Aid Worker Security Codebook
A more in-depth explanation of the Aid Worker Security Database methodology is available in the codebook.
Incident data is collected both from public sources, through systematic media filtering, and from information provided directly to the project by aid organisations and operational security entities. The project also maintains agreements with a number of regional and field-level security consortiums for direct information sharing and verification of incidents.
Incident reports are crosschecked and verified with the relevant agencies on a quarterly basis. The latest, unverified incidents are provided on the online database with the qualification that the numbers are provisional and may change.
Parameters and definitions
The AWSD is a global compilation of reports on major security incidents involving deliberate acts of violence affecting aid workers.
"Major incidents" are defined as killings, kidnappings, and attacks that result in serious injury.
"Aid workers" are defined as the employees and associated personnel of not-for-profit aid agencies (both national and international) that provide material and technical assistance in humanitarian relief contexts. This includes both emergency relief and multi-mandated (relief and development) organizations: NGOs, the International Movement of the Red Cross/Red Crescent, donor agencies and the UN agencies belonging to the Inter-Agency Standing Committee on Humanitarian Affairs (FAO, OCHA, UNDP, UNFPA, UNHCR, UNICEF, UN-Habitat, WFP and WHO) plus IOM and UNRWA. The aid worker definition includes various locally contracted staff (e.g., drivers, security guards, etc.), and does not include UN peacekeeping personnel, human rights workers, election monitors or purely political, religious, or advocacy organizations.

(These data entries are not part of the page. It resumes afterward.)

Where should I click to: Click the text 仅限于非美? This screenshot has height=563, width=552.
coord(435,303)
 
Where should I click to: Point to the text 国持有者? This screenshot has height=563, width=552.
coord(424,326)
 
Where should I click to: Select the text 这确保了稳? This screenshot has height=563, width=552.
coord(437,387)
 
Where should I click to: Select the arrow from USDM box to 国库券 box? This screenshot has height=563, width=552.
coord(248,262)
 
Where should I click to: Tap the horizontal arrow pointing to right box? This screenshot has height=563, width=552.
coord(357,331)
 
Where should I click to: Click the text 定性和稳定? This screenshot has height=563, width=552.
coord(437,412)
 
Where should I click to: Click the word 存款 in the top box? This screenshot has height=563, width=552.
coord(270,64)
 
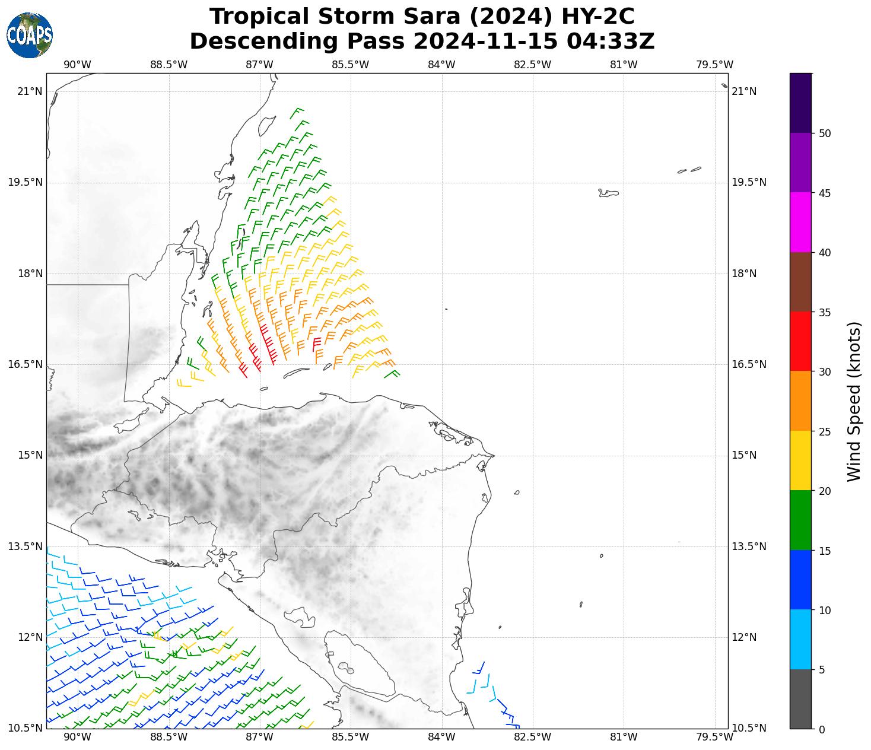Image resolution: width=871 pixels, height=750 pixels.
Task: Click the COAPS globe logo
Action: click(x=30, y=35)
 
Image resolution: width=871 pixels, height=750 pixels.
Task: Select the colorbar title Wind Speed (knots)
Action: click(x=854, y=402)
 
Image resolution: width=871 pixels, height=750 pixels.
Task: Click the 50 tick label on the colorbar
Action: click(x=824, y=134)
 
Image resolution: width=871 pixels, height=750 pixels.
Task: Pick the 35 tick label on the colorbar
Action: click(x=824, y=313)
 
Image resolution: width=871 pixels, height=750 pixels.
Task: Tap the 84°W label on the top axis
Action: click(x=441, y=65)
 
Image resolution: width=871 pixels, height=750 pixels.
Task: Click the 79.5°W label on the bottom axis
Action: click(x=714, y=738)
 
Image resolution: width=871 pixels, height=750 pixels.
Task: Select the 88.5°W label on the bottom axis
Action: click(x=169, y=738)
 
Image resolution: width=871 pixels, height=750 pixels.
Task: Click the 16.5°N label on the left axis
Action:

High insecurity for aid workers can significantly reduce access to a needy population and limit both the amount and quality of aid provided. To better understand and measure this serious implication of aid worker attacks, the research team is, therefore, increasing documentation of the impacts of this insecurity, such as suspensions of programmes and withdrawals.
For each incident, the database records the:
- Country and specific location, including geocodes
- Number of aid workers affected (victims)
- Sex of victims
- Institutional affiliation of victims (UN/Red Cross/NGO/other)
- Type of staff (national or international)*
- Outcome of the incident (victims killed/wounded/kidnapped)
- Means of violence (e.g. shooting, IED, aerial bombardment)
- Context of attack (ambush, armed incursion, etc.)
- Summary of incident (public details)
* Note: there are a small number of reports in which the information is unclear whether the victim was a national or international staffer. In these cases they have been entered as national staffers, pending verification, given this greater likelihood.
For all of the above categories, blanks indicate it was not possible to make a reasonable determination given the information available.
Confidentiality and anonymity
The database does not include the names of individual victims or the agencies affected by an incident. This is done in consideration of the victims and their families who may not wish to have the names publicised in this format, and to afford equal respect to the many victims for whom this information is not available. The institutional affiliations are listed within broad categories (UN/Red Cross/NGO/other) to encourage open sharing of what is considered sensitive information from an organisational perspective.
Requests for specific incident information for a particular agency can be made directly to the research team, but only by representatives of that agency.
Spatial data information
Humanitarian Outcomes would like to thank Integrated Regional Information Networks (IRIN) for undertaking a major effort in providing much of the geospatial information of aid worker incidents going back to 1997. Their efforts captured geocodes for over 1,000 incidents. Geocodes were attributed to locations by using OpenCage, Nominatim, Open Street Map, and GeoNames, which were used under Open Database and Creative Commons licenses.
Best efforts are always made to provide precise coordinate locations. However, occasionally, precise location information is unavailable. In those incidents, where only the general area location are known, the geocodes were placed at the closest center-point to the location. In instances where multiple events occurred in the same location, there may be some offset so that incidents could be better visualized once imported onto a map.